A key intervention this month after the Government invested a further £28m in the electric car battery development centre in Coventry. The funding for the UK Battery Industrialisation Centre adds to an £80m initial investment forming part of the local industrial strategy (see below) to boost the region’s economy. West Midland’s mayor, former Waitrose CEO, Andy Street, lauded the achievement and also launched a £5m ‘Beat the Bots’ fund which will help to retrain workers whose jobs are at risk from becoming automated. Dudley and Stoke-on-Trent were identified as two of the ten UK towns where most jobs are at risk according to the Centre for Social Justice. The funding comes from the government’s National Retraining Scheme, as part of the West Midlands Combined Authority’s Skills Deal.
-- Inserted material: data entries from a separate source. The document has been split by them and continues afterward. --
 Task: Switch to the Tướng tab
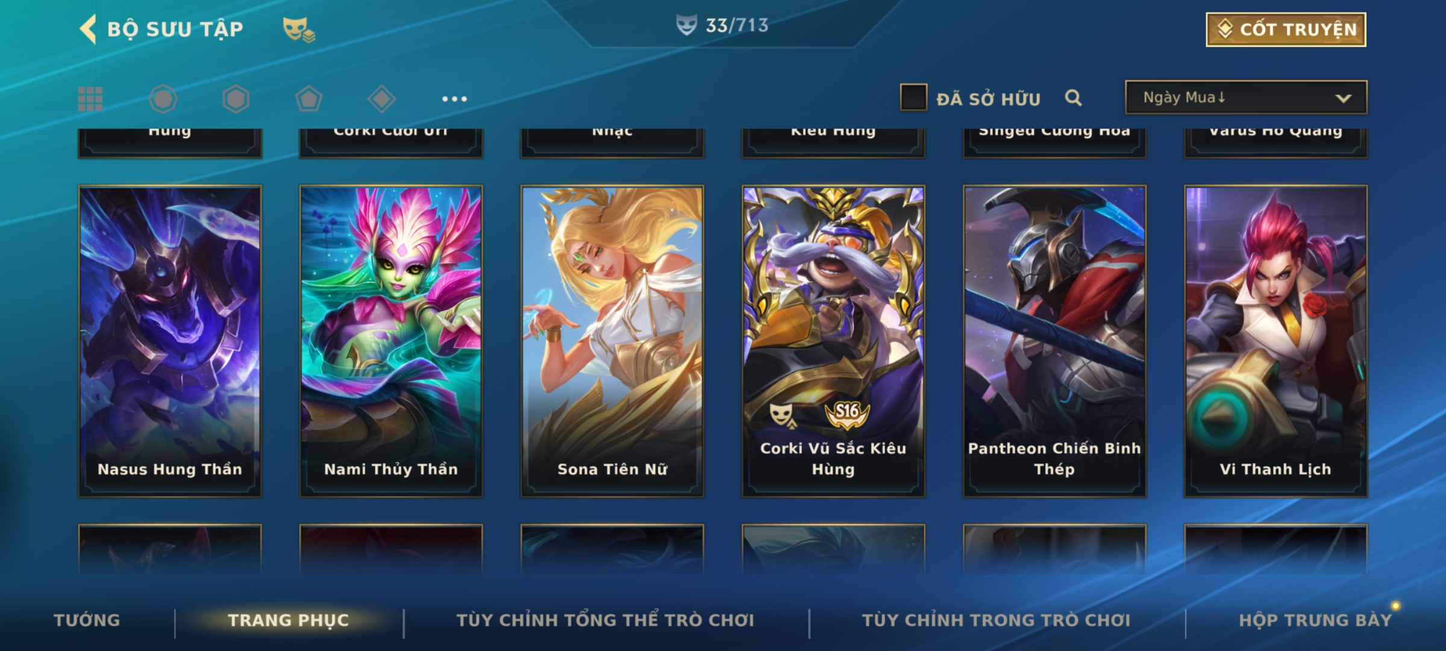(x=87, y=620)
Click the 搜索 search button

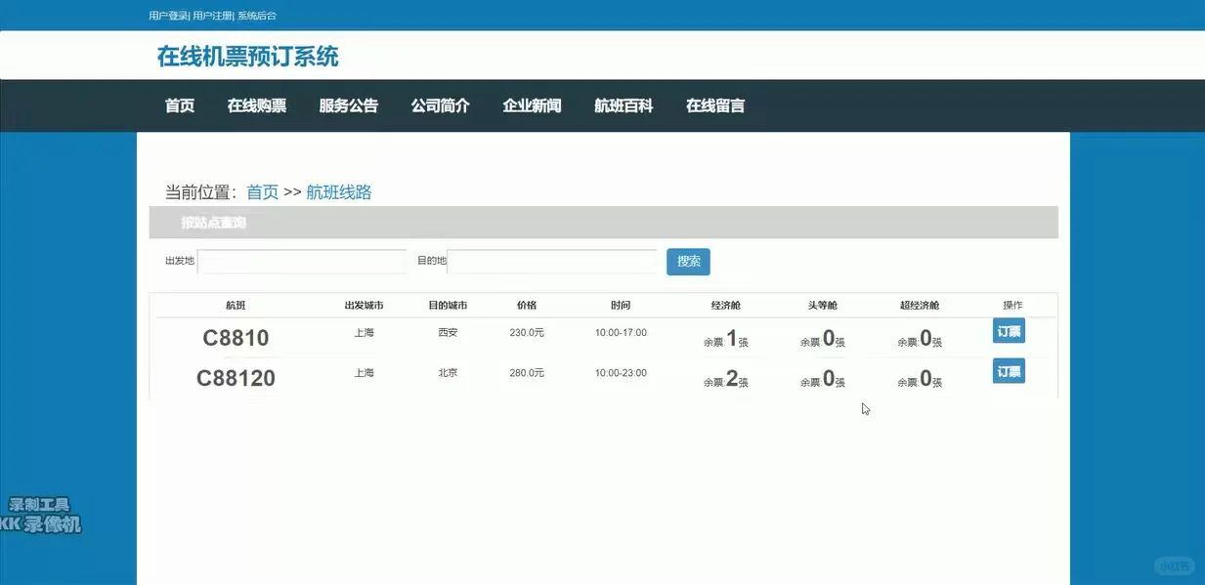coord(688,261)
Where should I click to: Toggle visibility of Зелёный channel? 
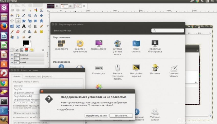pyautogui.click(x=12, y=59)
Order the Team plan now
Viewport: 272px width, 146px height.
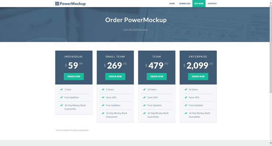click(x=157, y=76)
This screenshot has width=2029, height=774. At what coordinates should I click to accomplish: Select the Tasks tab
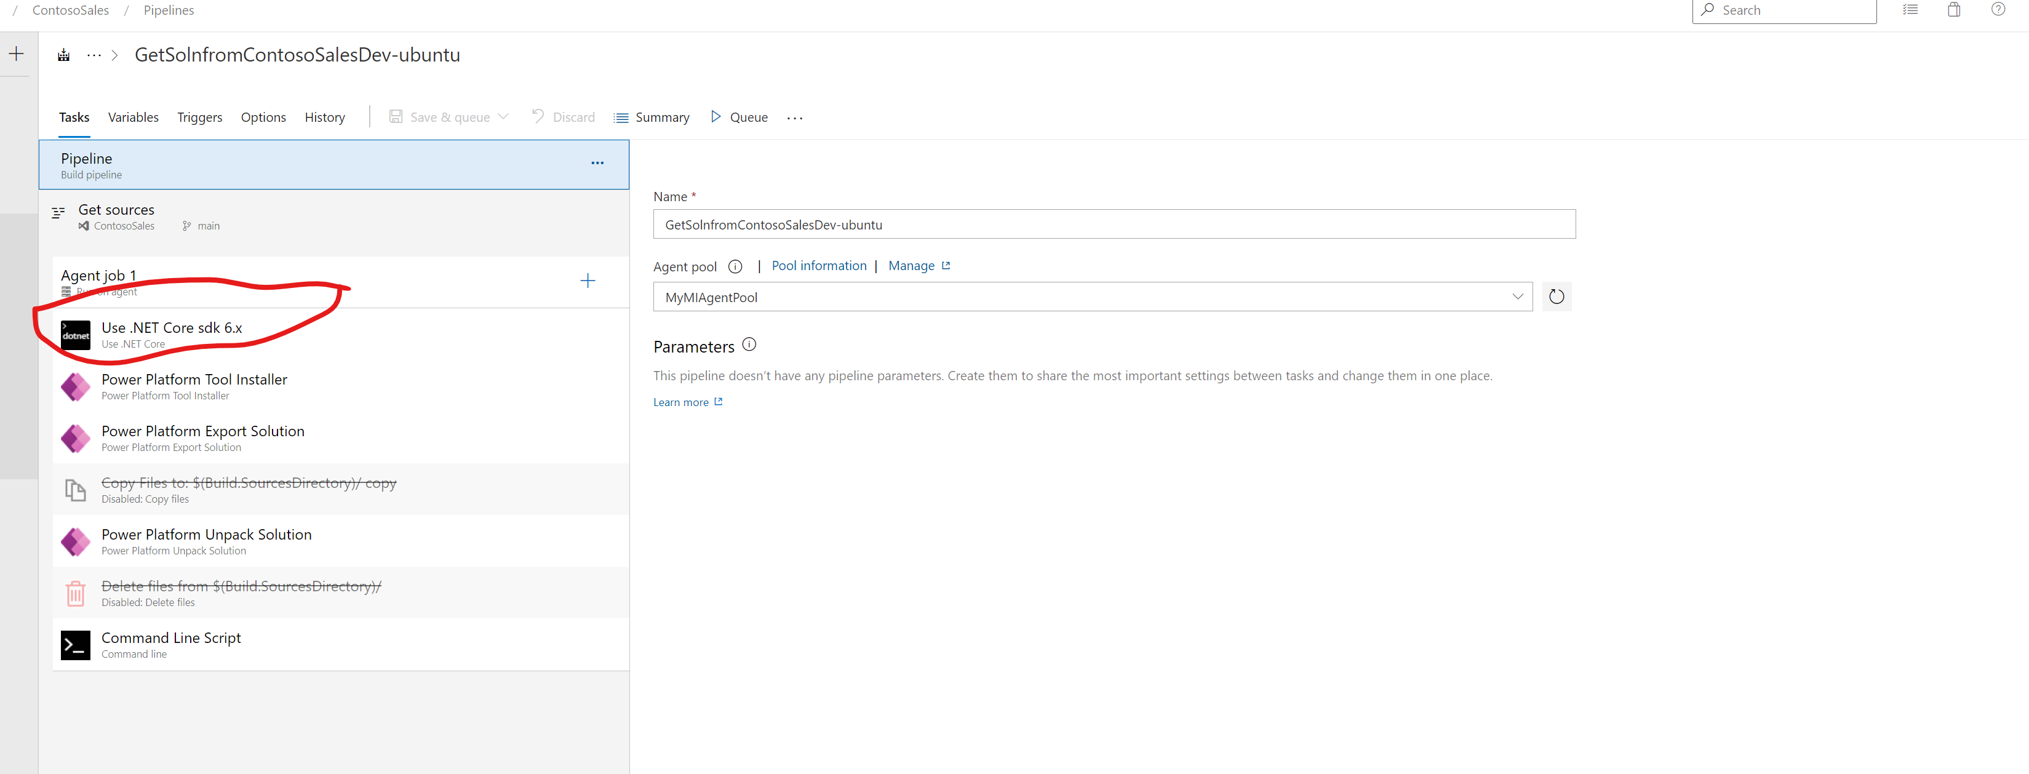tap(72, 117)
The West Midlands has become the first region to agree a local industrial strategy with the government. The 83 page document was developed in collaboration with more than 350 businesses and was signed off by Business Secretary, Greg Clark. The strategy builds on previously agreed city deals, devolution deals and strategic economic plans. As well as battery industrialisation, other priorities in the document include data-driven healthcare innovation and creative content. The country’s first £20m Future Mobility Zone, between Birmingham, Solihull and Coventry, will host the testing of new technologies aimed at increasing journey predictability. Also £50m has been earmarked for 5G trials across region.
The plan highlights how the local economy will be boosted by the opening of HS2 and how the region is improving its international profile – with Coventry to become the UK’s City of Culture in 2021 and Birmingham holding the Commonwealth Games in 2022. The strategy also outlines plans for the West Midlands to partner with local specialist manufacturers and R&D centres to help create new markets and foreign direct investment opportunities. Growth in the West Midlands is 1.2% in the year to March 2019 with the UK growth rate for the same period at 1.5% and London’s growth rate at 2.7%.